Более того, некоторые природные предметы и явления изначально имеют такую сложную структуру, части которой обнаруживают противоположные свойства, которые нам приходится изображать либо различными знаками, либо знаками, уточняющими друг друга. Так, например, свойства света свидетельствуют, с одной стороны, о его волновом характере, а с другой стороны, говорят о его корпускулярной (квантовой) природе. Это противоречие явилось причиной многолетних споров ученых-оптиков, пока они не пришли в выводу о дуалистической природе света. Сегодня во взглядах ученых преобладает мнение о «корпускулярно-волновом дуализме света». Поэтому мы используем различные знаковые обозначения для выражения двойственной природы изучаемого объекта, хотя в целом он имеет лишь одно название, – «свет». Для выражения специфических свойств разных подклассов одного и того же денотата используются изотопные знаки. Так, в химии большинство из известных нам элементов имеют по нескольку изотопов. Каждый из них наделен своей собственной маркировкой, хотя все они изображаются в таблице Менделеева одним и тем же символом.
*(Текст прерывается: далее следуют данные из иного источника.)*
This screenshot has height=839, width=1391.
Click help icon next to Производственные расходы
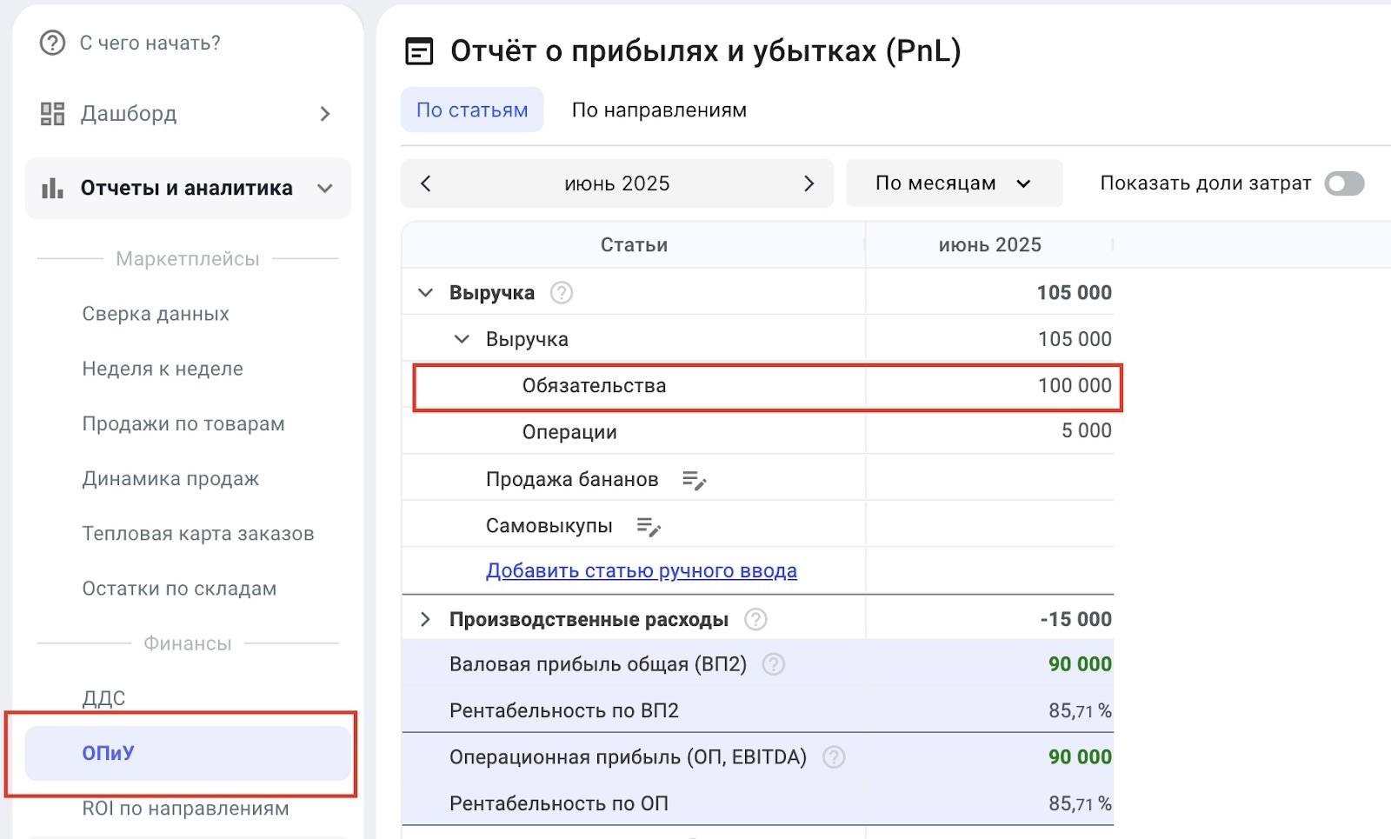click(x=755, y=620)
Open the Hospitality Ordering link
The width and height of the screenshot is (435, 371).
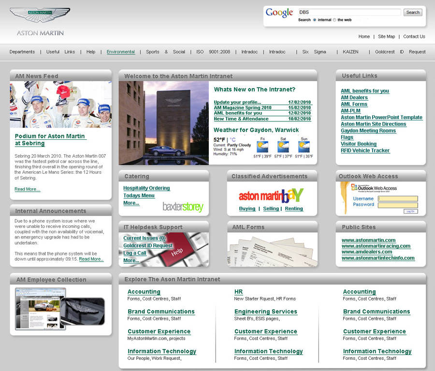point(146,188)
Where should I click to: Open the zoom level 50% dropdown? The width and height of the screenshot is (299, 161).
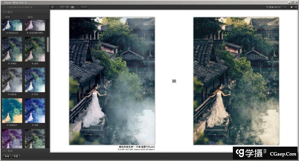tap(274, 7)
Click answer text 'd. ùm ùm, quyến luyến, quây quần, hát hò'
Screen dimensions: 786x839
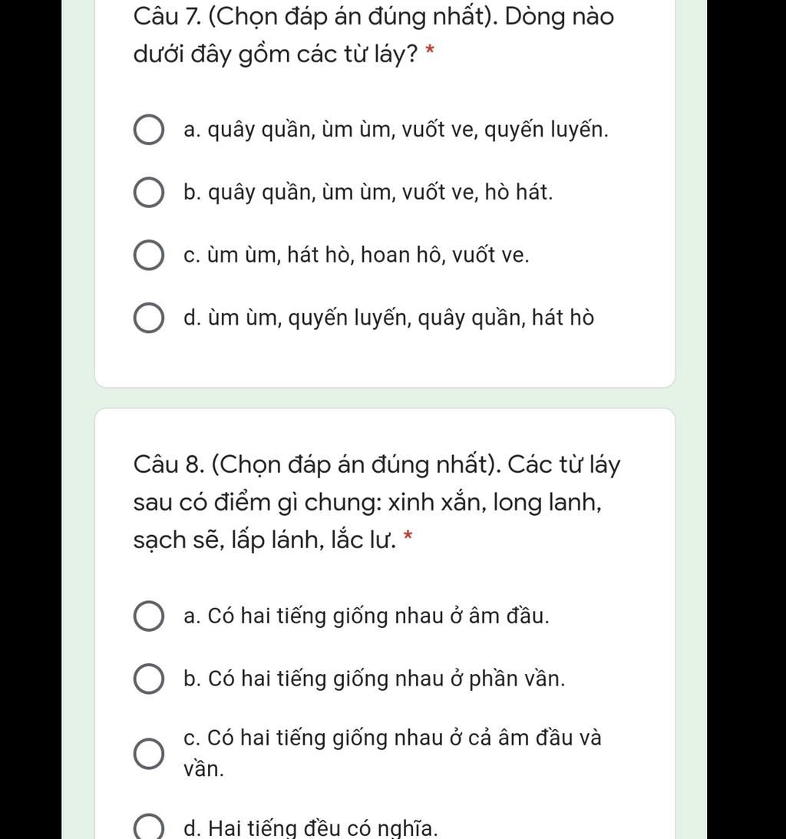388,318
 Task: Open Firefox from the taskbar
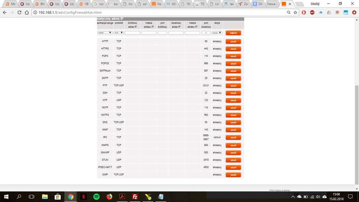109,197
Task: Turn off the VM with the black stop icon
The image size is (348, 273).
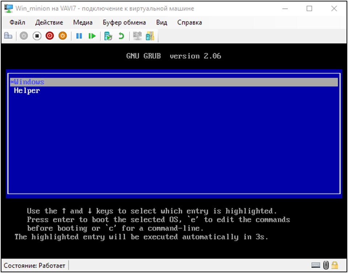Action: [37, 36]
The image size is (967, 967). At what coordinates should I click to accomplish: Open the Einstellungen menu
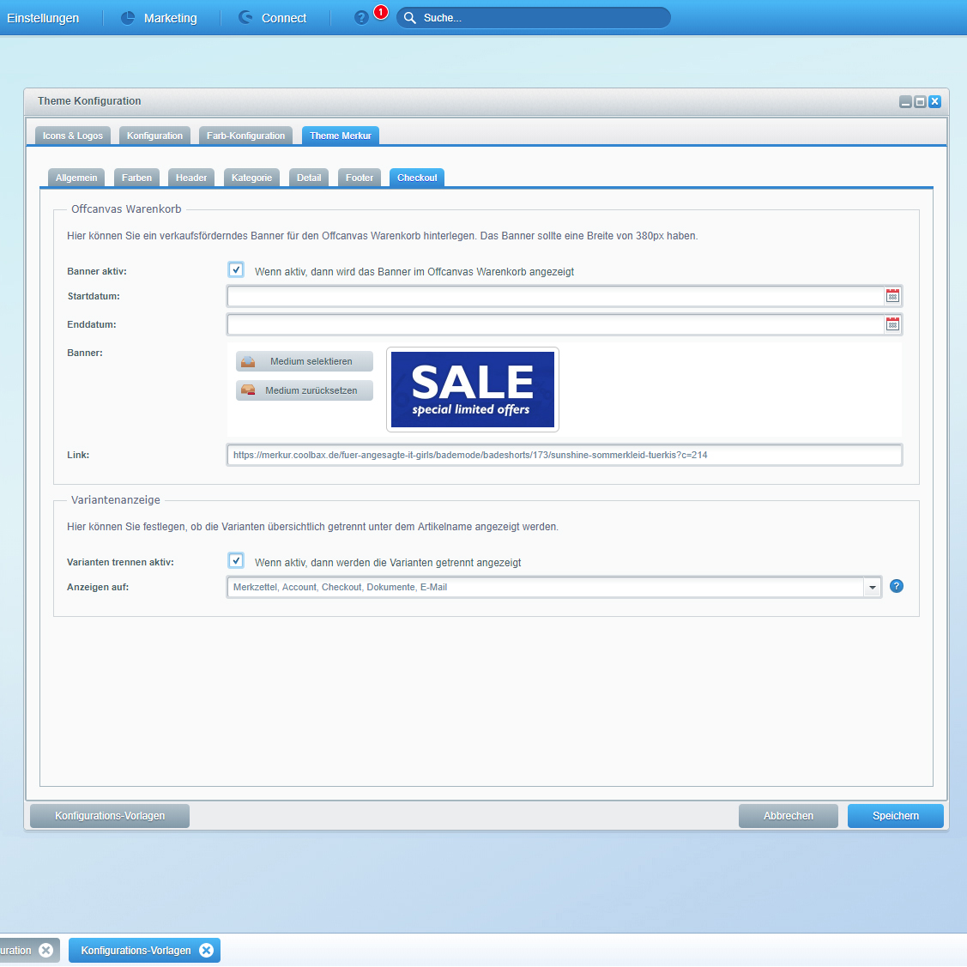point(43,18)
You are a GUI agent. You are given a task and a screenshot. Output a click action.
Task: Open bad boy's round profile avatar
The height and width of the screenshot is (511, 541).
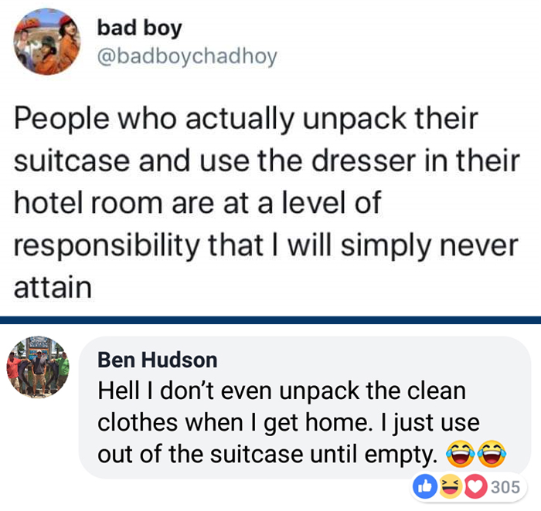coord(47,42)
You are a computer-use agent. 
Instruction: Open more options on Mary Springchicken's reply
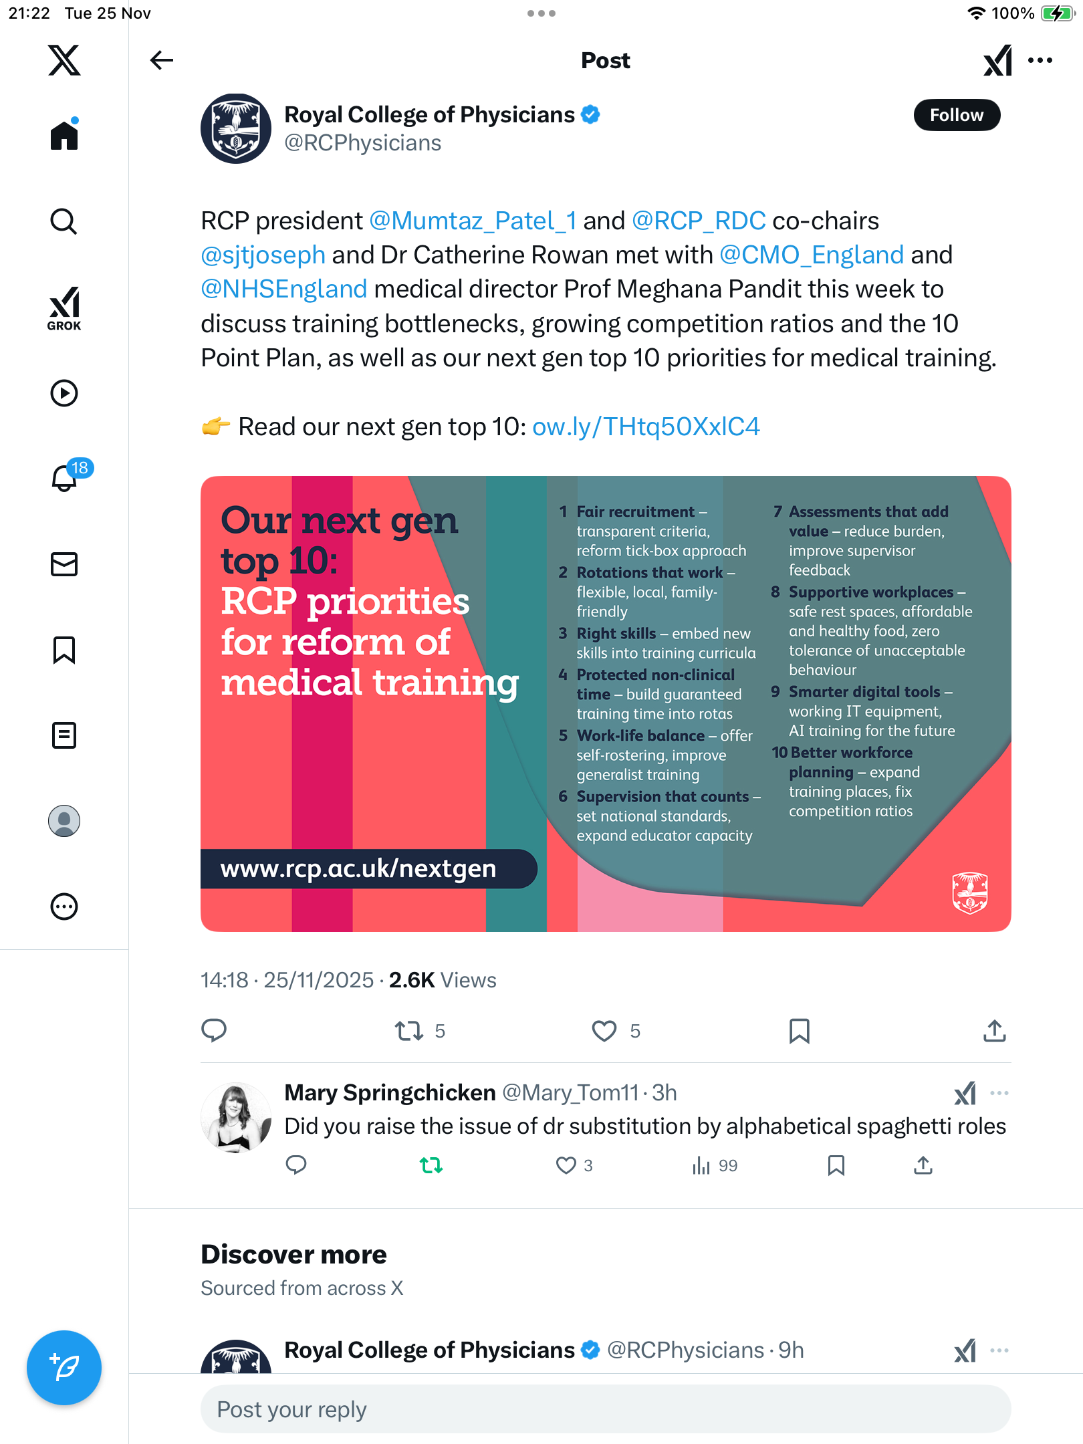coord(999,1093)
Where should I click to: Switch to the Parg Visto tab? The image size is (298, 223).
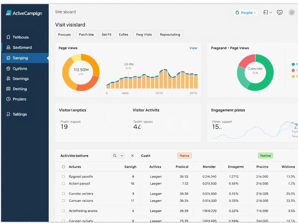point(144,34)
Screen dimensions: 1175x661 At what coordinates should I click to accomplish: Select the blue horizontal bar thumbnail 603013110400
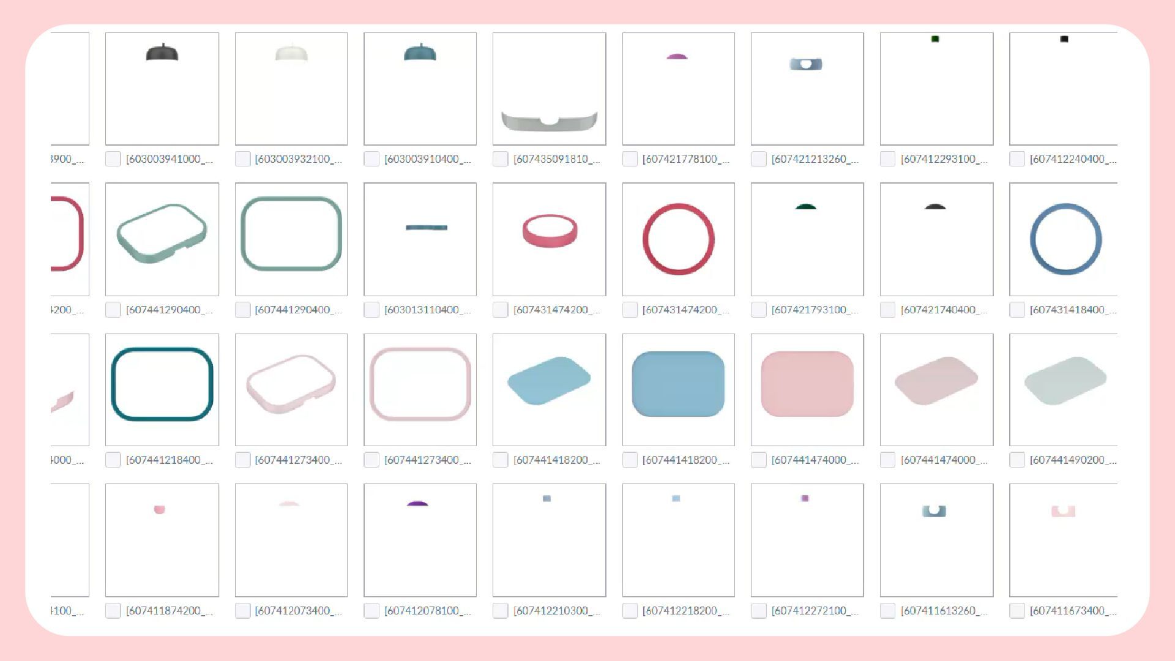(420, 239)
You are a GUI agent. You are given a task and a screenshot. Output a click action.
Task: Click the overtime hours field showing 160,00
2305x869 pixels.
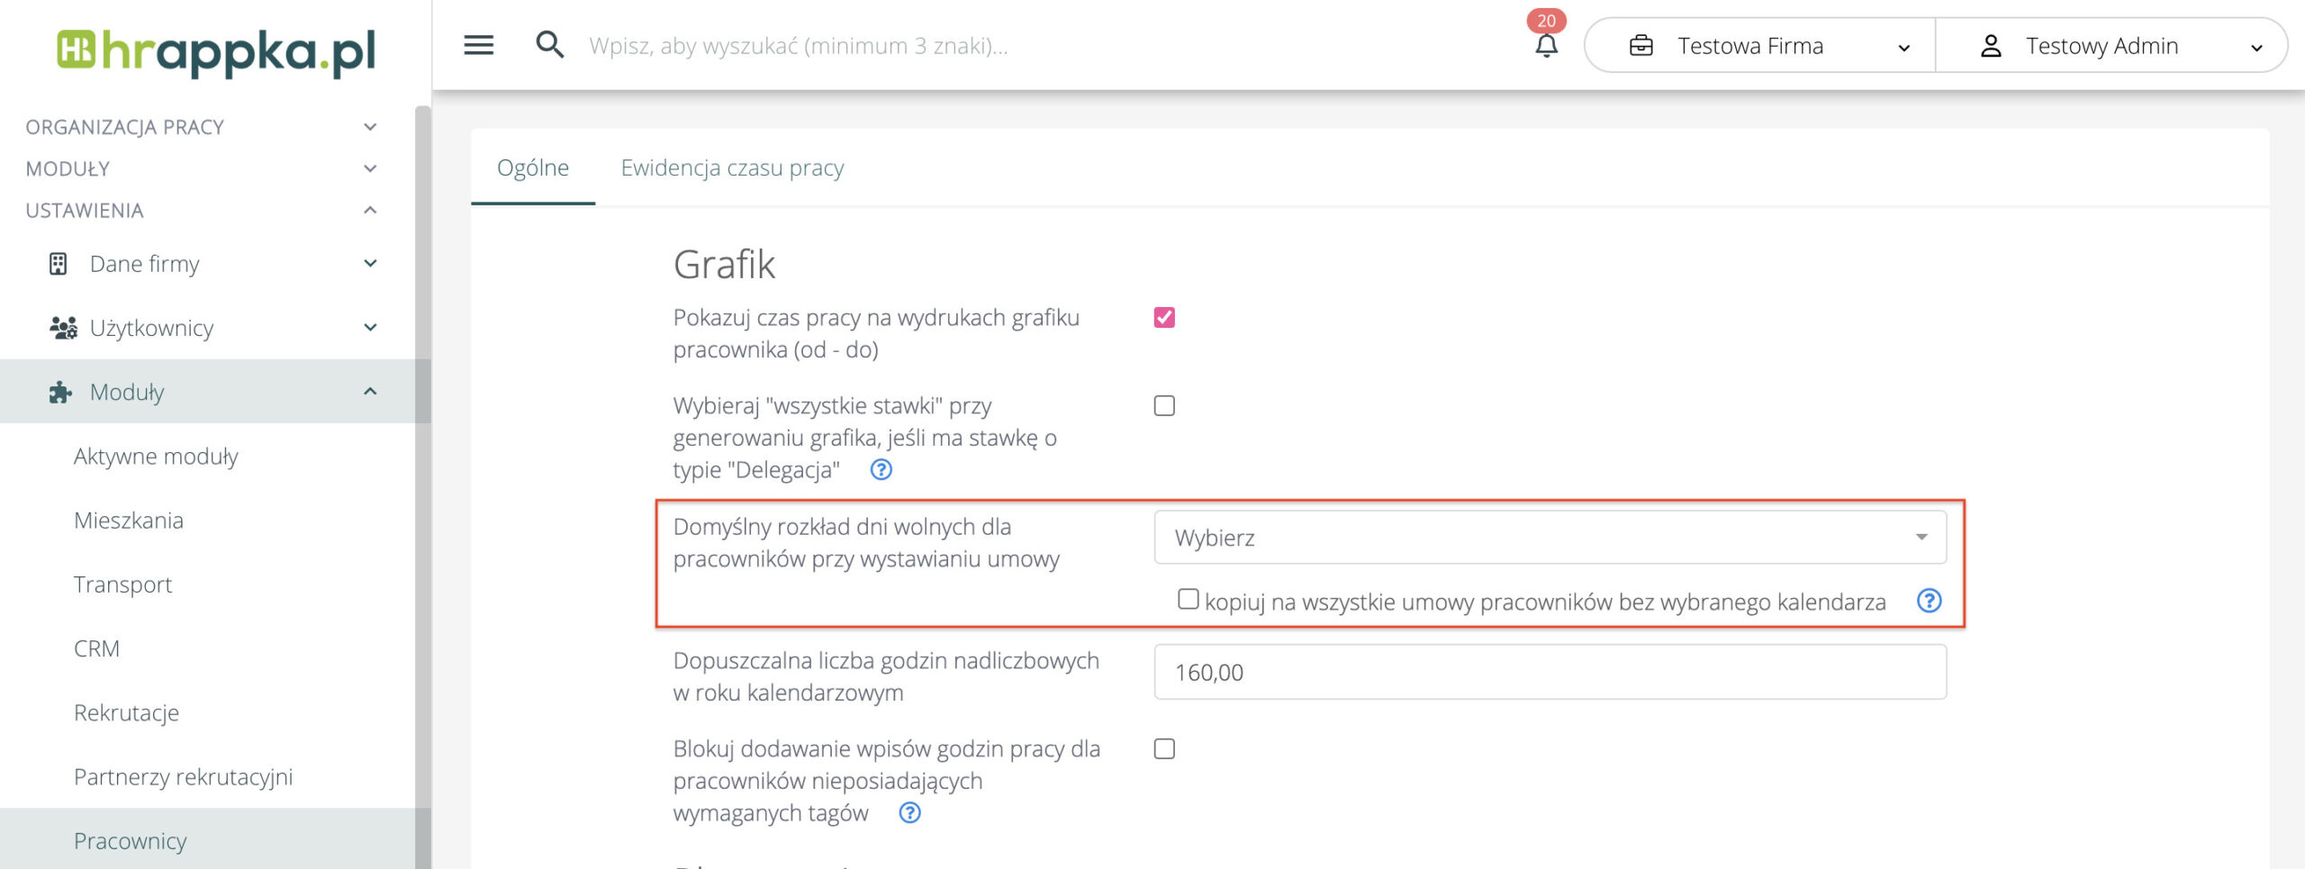[1549, 673]
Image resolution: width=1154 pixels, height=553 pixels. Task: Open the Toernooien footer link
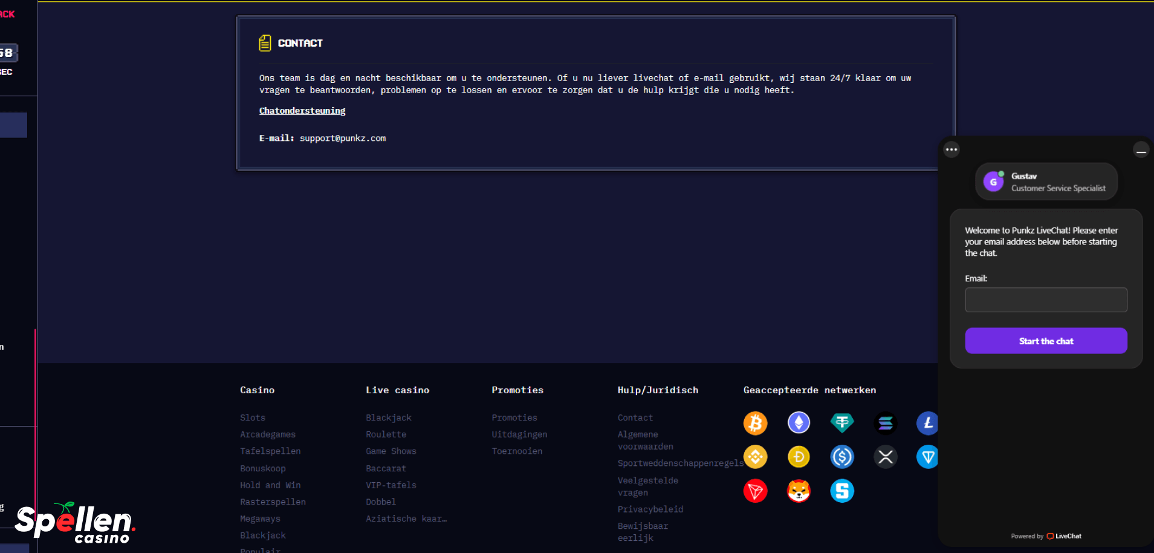pyautogui.click(x=517, y=451)
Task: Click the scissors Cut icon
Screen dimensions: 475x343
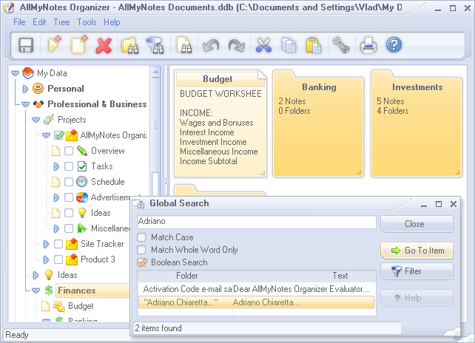Action: 263,46
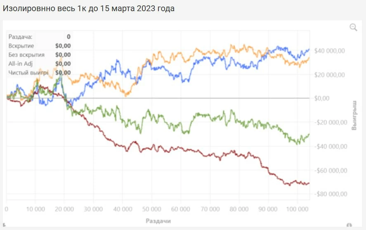The image size is (366, 230).
Task: Click the 'Выигрыш' y-axis title
Action: (x=354, y=115)
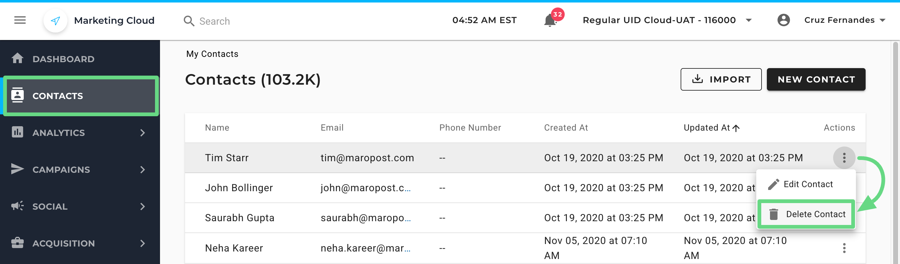Click the search magnifier icon

(x=189, y=21)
Все эти и множество других подобных примеров (их можно продолжать до бесконечности) говорят о том, что логическое выражение а = а для понимания обозначения недостаточно и что это выражение должно быть дополнено противоположной формулой а ≠ а. В этих случаях оба выражения должны употребляться вместе. Но тогда вся существующая логика получит совершенно немыслимый вид, который исправляется лишь тем, что процесс обозначения – произволен и связан с намерениями людей, его осуществляющих. А это означает, что мы, которые эти обозначения выдумываем, можем использовать их так, чтобы снять возникающие противоречия.
В онтологической действительности указанное противоречие снимается автоматически, потому что каждое явление или предмет в ней индивидуальны и наделены уникальными и неповторимыми признаками. Все обобщения по поводу встречаемых нами индивидуальных явлений – плод нашего ума. Без обобщений нам не обойтись. Без обобщений каждый шаг ставил бы нас в тупик; поэтому мы к ним и прибегаем. Только обобщения позволяют нам применять прежний опыт к новым обстоятельствам. А логика объясняет, как проводить умственные операции обобщения. Но, как мы видели, перенос события из онтологии в умственный план чреват, казалось бы, непреодолимыми противоречиями. Чтобы снять эти противоречия, люди придумывают такие знаки, которые позволяют нам работать со знаковыми представителями реальных предметов в разных режимах, в том числе с временными допусками, искажающими действительность. И поскольку применяемые нами знаки произвольны, они позволяют нам преодолевать возникающие логические затруднения. При этом, как я указал выше, различные типы знаков делают это по-своему.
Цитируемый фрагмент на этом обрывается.